First, is the Atkin Charitable Foundation headed by Edward and Celia Atkin. They made their money through the Avent baby feeding company and were responsible for nearly 10% of total HJS funding in 2013. Edward Atkin is a significant funder of the Conservatives. The foundation also gives money to the neocon-connected International Centre for Research on Radicalisation at Kings College and several Israel-related groups active in the Occupied Territories in breach of international law – like the Jerusalem Foundation and the Jewish National Fund.

The second is Conservative peer Stanley Kalms, the former treasurer of the Conservative Party and life president of DSG International (formerly Dixons). Kalms is a prominent member of Conservative Friends of Israel, though in 2009 he flirted with UKIP. He has supported the Henry Jackson Society and its predecessor the Centre for Social Cohesion through his Traditional Alternatives Foundation and the Stanley Kalms Foundation. His links with more mainstream conservatism are illustrated by his financial backing for the Institute of Economic Affairs and the Centre for Social Justice.

Kalms appears to have quite ‘radical’ views on Muslims and Islam. Tony Lerman, the writer and ‘lapsed’ Zionist, notes in his courageous memoir, The making and unmaking of a Zionist, that Kalms was present at a meeting on 17 November 2006 where he said: ‘Most Muslims didn’t want to integrate…Ultimately they would line up behind the fundamentalists.’ Social movements from above, including the far-right and elements of the neo-conservative and Zionist movements, play an important active role in fostering anti-Muslim racism.

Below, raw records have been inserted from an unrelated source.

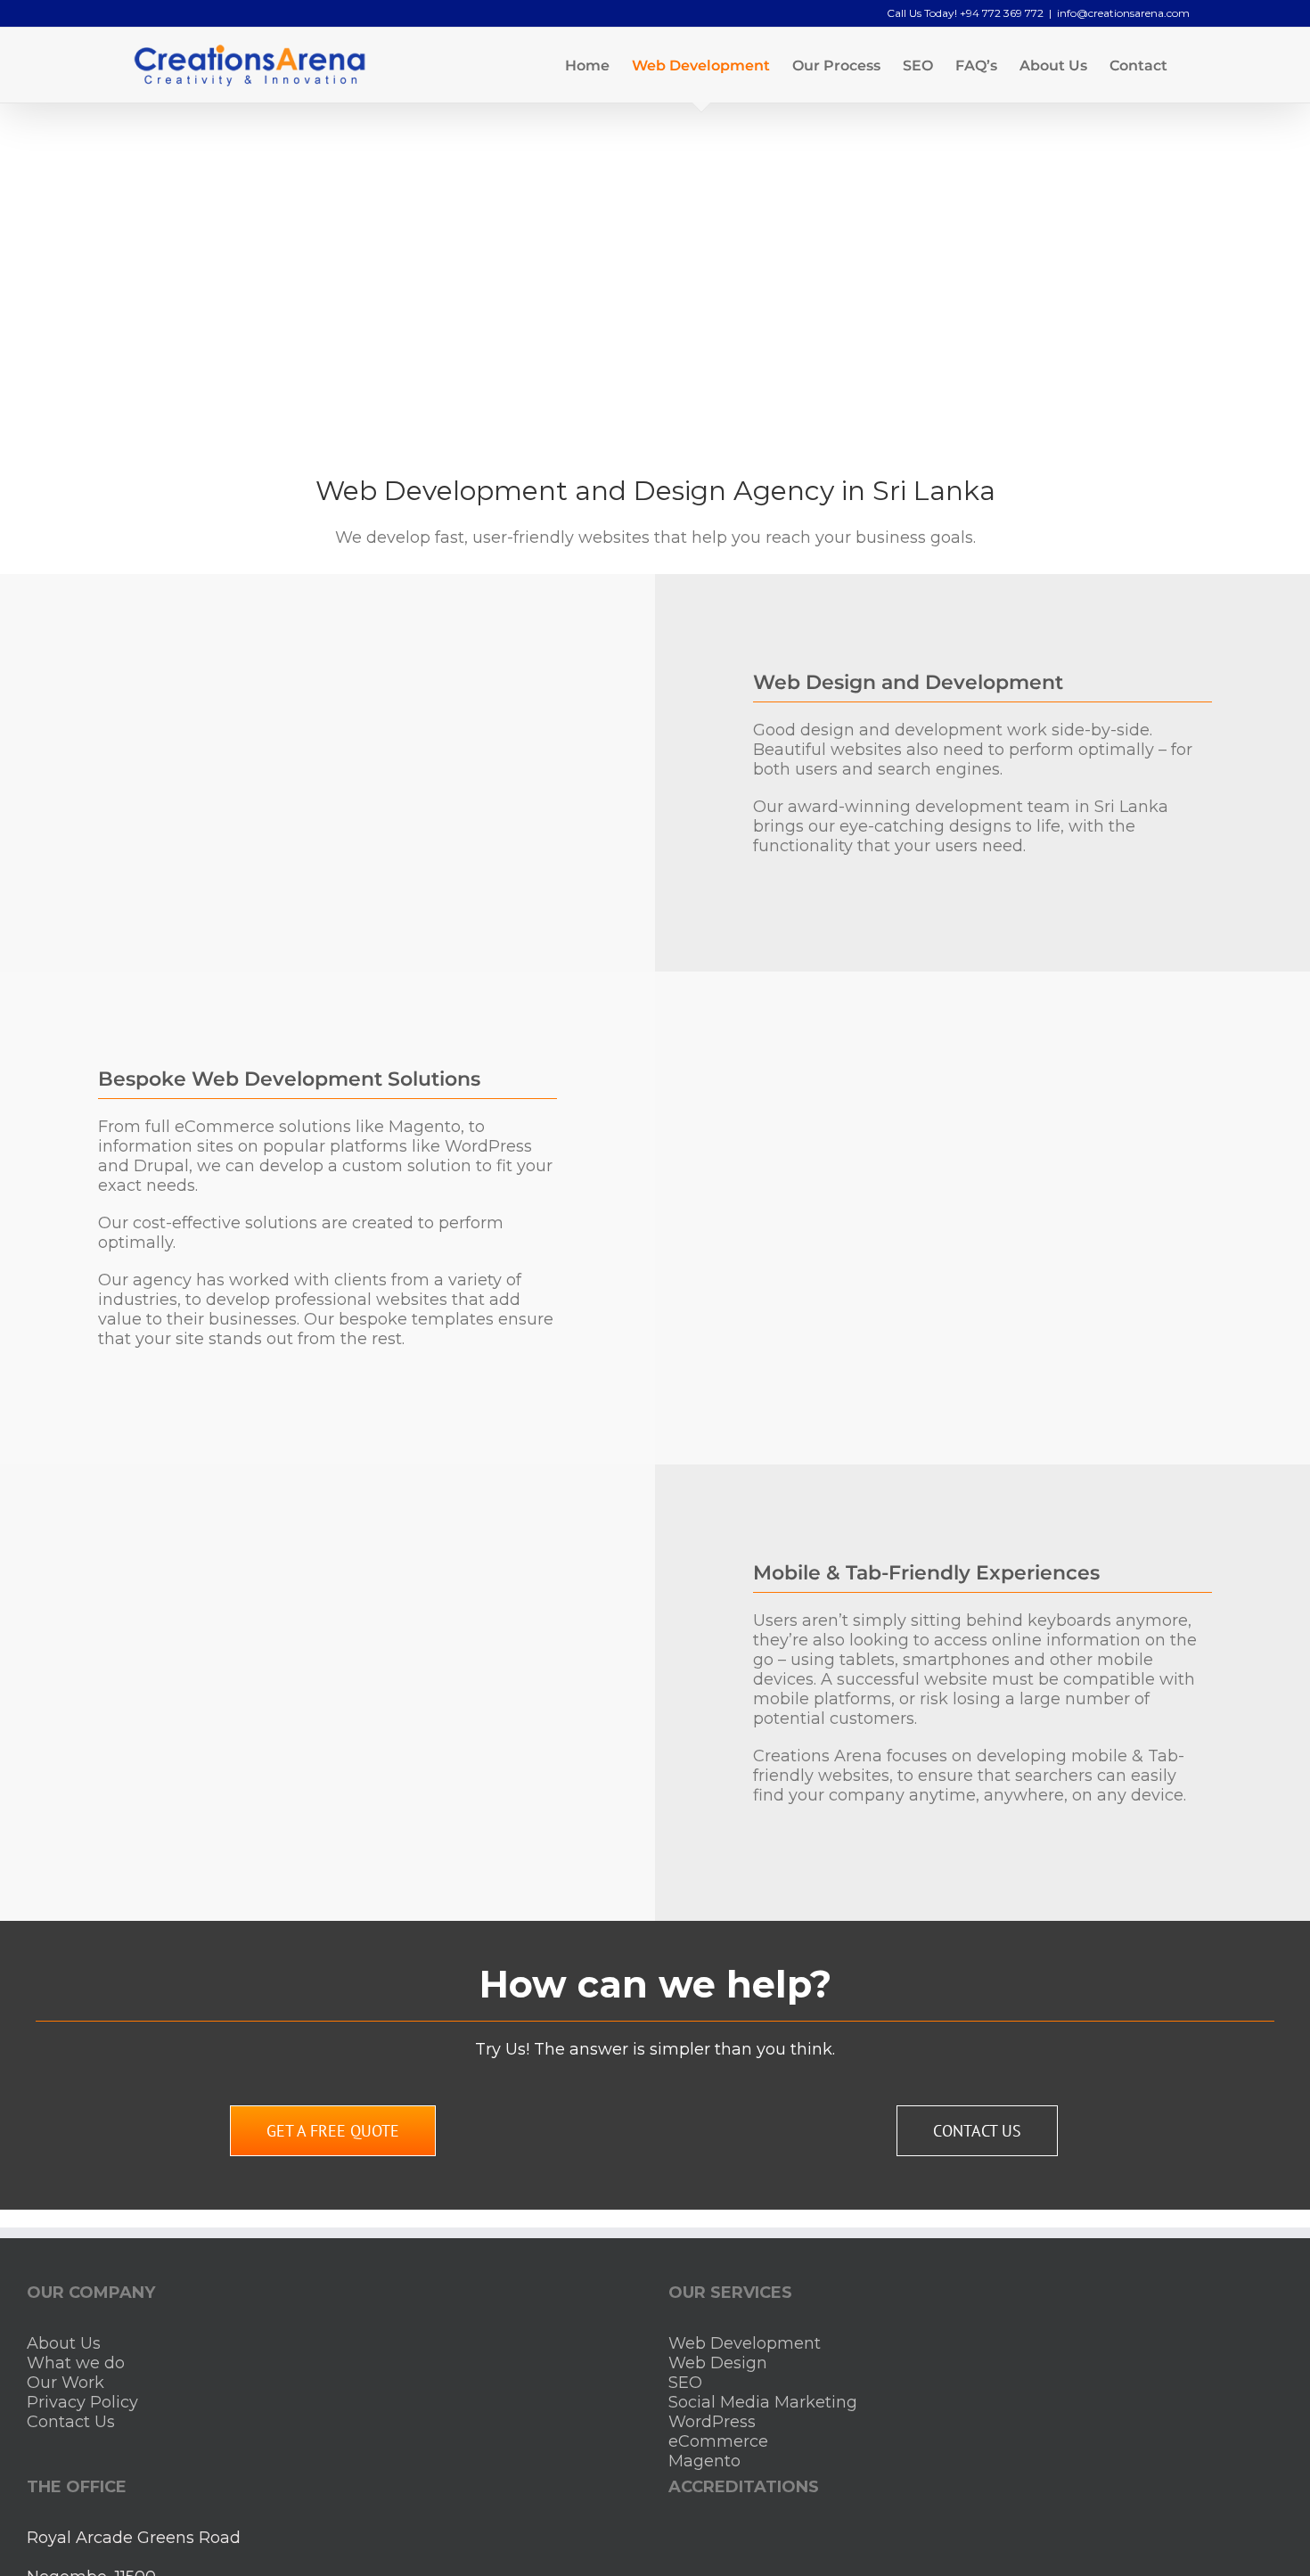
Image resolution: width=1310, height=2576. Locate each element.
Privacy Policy (82, 2402)
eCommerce (718, 2441)
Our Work (65, 2382)
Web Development (744, 2343)
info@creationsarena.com (1123, 13)
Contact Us (71, 2422)
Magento (704, 2461)
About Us (64, 2343)
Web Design (717, 2363)
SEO (685, 2382)
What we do (76, 2363)
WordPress (712, 2422)
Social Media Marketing (762, 2402)
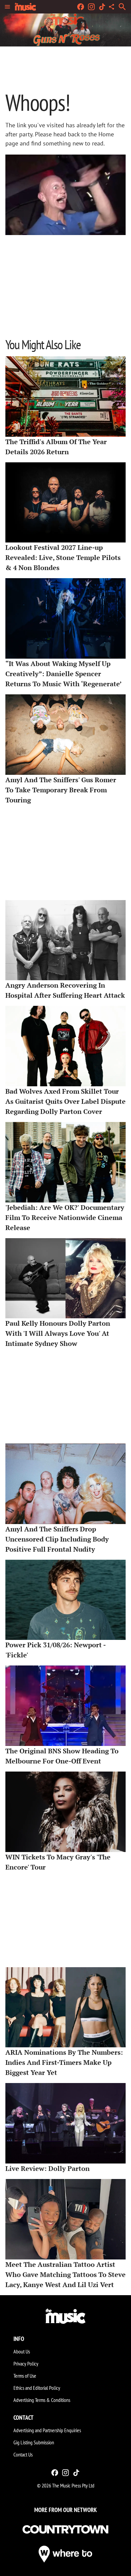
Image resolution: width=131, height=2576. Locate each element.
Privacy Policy (25, 2363)
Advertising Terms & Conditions (41, 2400)
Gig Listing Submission (33, 2442)
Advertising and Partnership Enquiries (47, 2430)
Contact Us (23, 2454)
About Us (21, 2351)
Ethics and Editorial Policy (36, 2387)
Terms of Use (24, 2375)
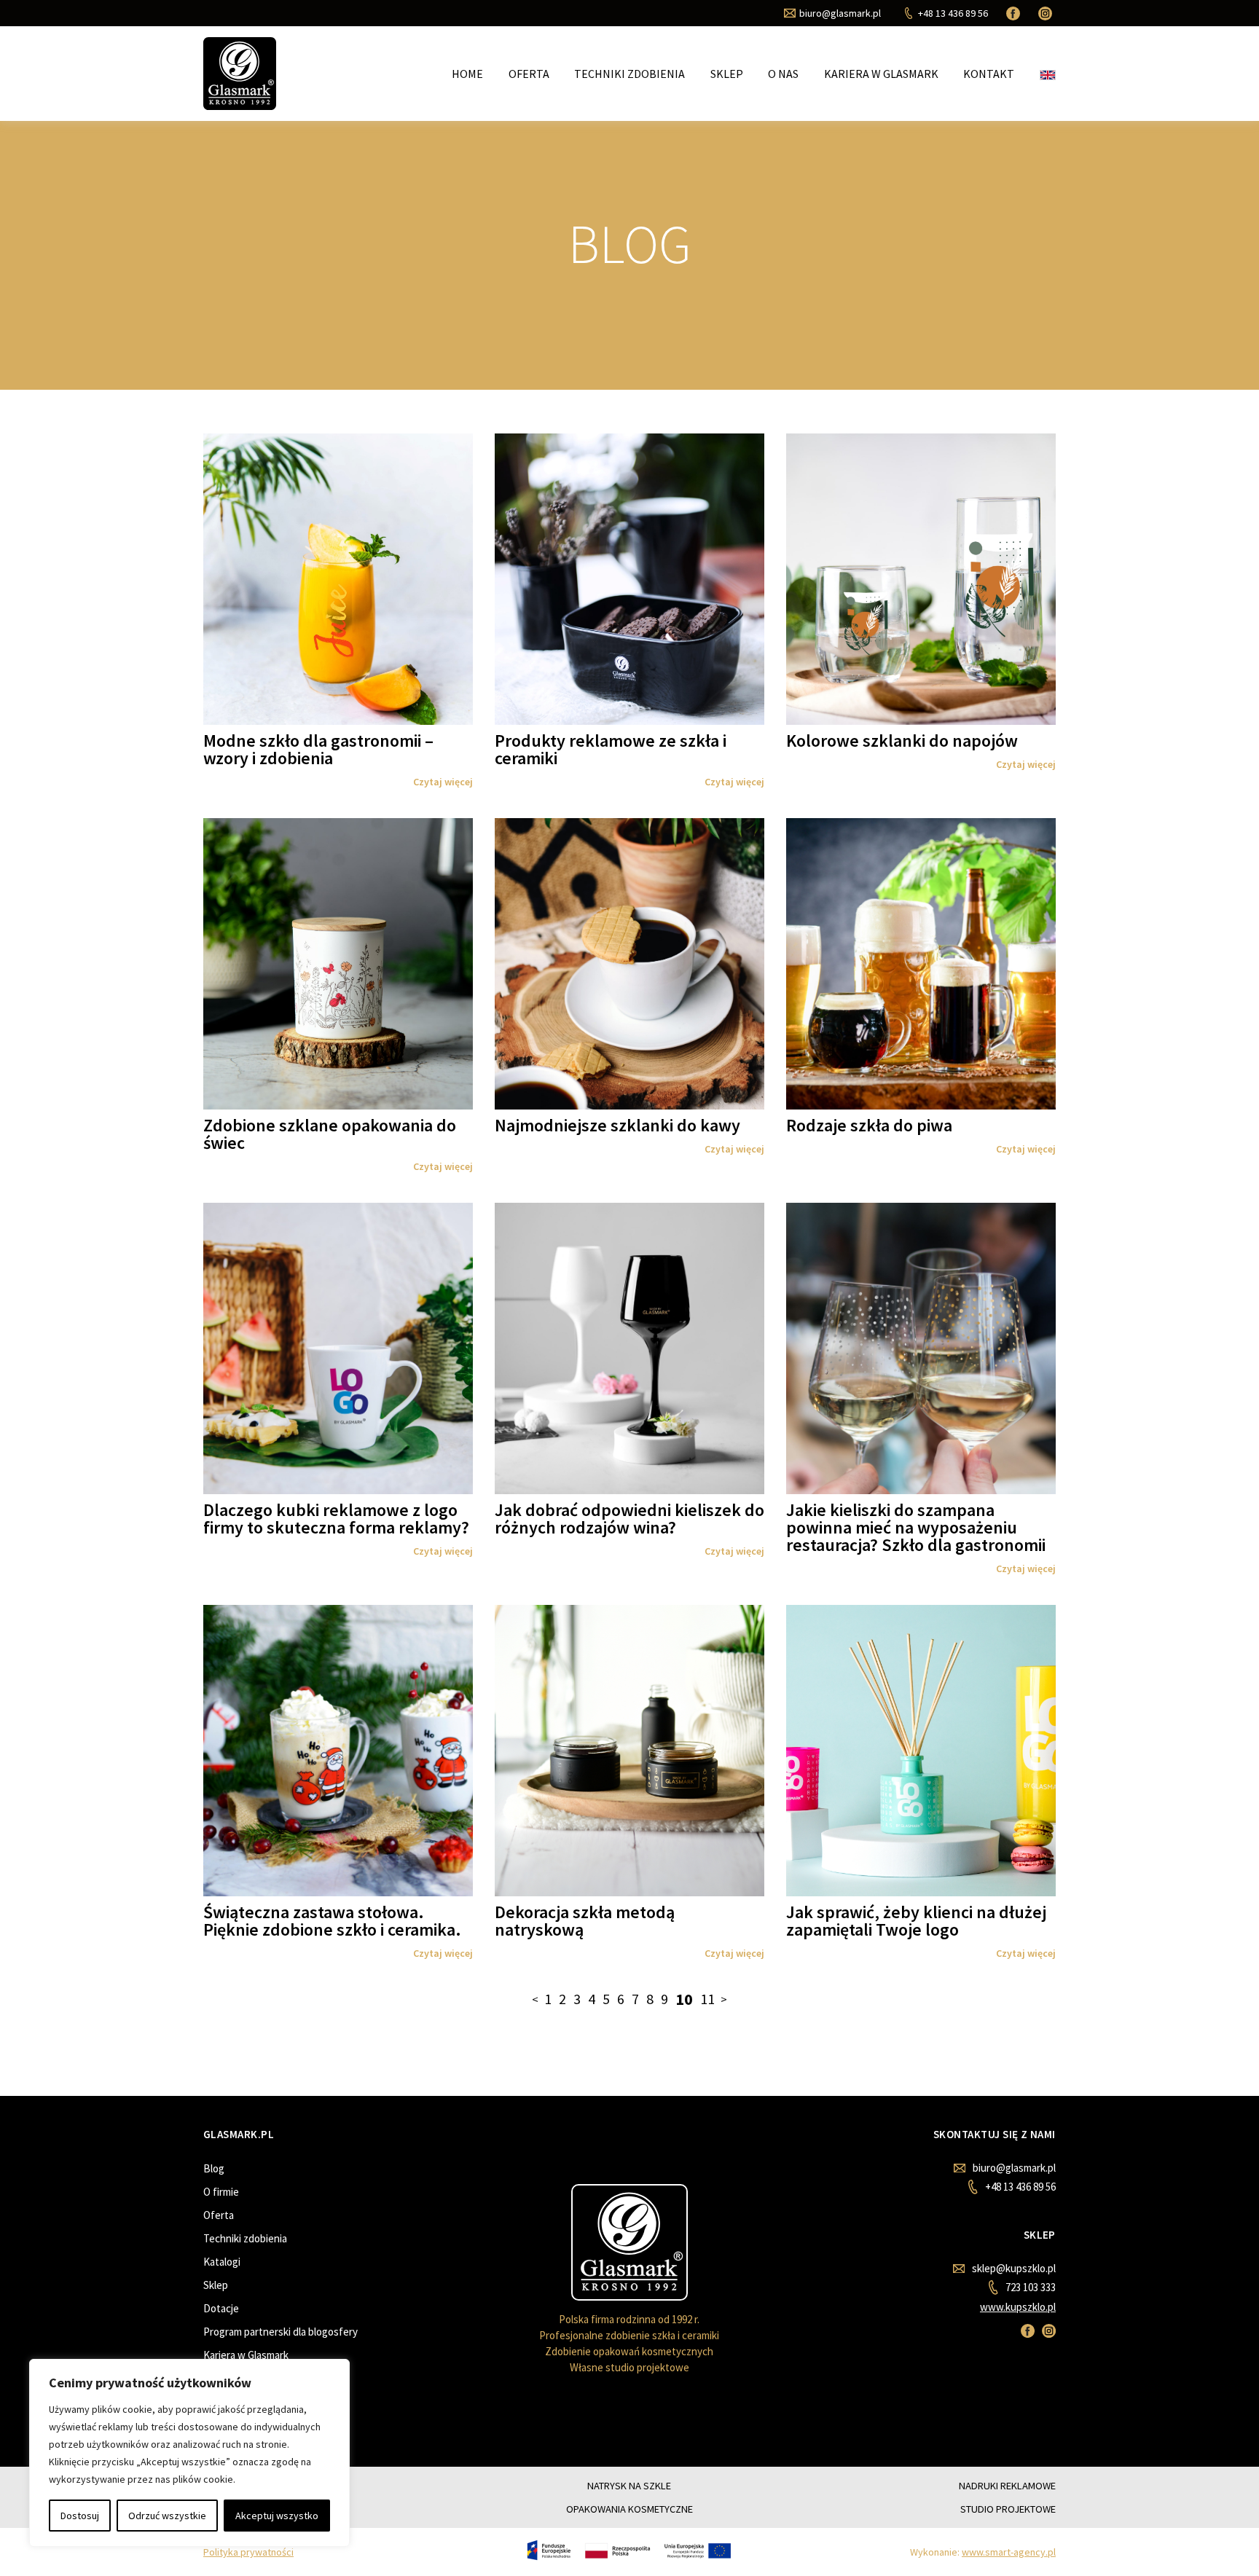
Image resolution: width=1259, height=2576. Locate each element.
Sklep (726, 73)
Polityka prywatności (248, 2552)
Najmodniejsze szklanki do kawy (617, 1125)
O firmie (221, 2192)
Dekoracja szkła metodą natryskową (585, 1921)
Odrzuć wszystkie (167, 2515)
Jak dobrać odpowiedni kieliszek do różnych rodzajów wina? (629, 1519)
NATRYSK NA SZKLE (629, 2485)
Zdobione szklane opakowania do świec (329, 1134)
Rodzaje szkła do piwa (869, 1125)
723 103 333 (1030, 2287)
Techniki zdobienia (629, 73)
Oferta (529, 73)
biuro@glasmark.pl (1014, 2168)
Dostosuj (79, 2515)
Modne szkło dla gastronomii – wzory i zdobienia (318, 749)
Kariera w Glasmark (881, 73)
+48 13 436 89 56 (1020, 2187)
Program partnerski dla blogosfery (280, 2332)
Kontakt (988, 73)
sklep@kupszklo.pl (1014, 2268)
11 (707, 1999)
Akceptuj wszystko (276, 2515)
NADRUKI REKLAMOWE (1007, 2485)
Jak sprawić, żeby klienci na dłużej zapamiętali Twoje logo (916, 1921)
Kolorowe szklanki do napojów (902, 740)
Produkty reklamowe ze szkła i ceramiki (610, 749)
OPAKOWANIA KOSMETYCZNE (629, 2509)
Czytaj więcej (443, 781)
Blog (213, 2168)
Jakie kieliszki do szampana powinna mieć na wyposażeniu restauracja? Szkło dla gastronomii (916, 1527)
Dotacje (221, 2308)
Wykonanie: (983, 2552)
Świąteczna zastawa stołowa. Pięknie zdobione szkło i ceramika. (332, 1921)
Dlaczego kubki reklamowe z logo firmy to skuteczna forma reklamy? (336, 1519)
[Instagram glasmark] (1047, 13)
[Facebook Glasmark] (1015, 13)
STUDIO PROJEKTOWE (1008, 2509)
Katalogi (221, 2262)
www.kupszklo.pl (1018, 2307)
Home (467, 73)
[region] (189, 2453)
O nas (783, 73)
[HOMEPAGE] (239, 72)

But, the HJS is not a creature of the so-called ‘Israel lobby,’ a term that can deter understanding of the complex reality of the Zionist movement. It is the child of an elite project among neoconservative activists, their supporters in the arms and defence industry, and the hawkish defenders of U.S. (and the UK) military power. Yes, many are self-identified Zionists, mostly supporters of hardline rejectionist Israeli governments. Sure, some of them are in the Labour Party, a few even still self-describe as being on the left. But we should not make the mistake of thinking that liberal or left ideas about a community of nations, about equality and opposition to racism has any place in their shrill, dangerous anti-Muslim worldview.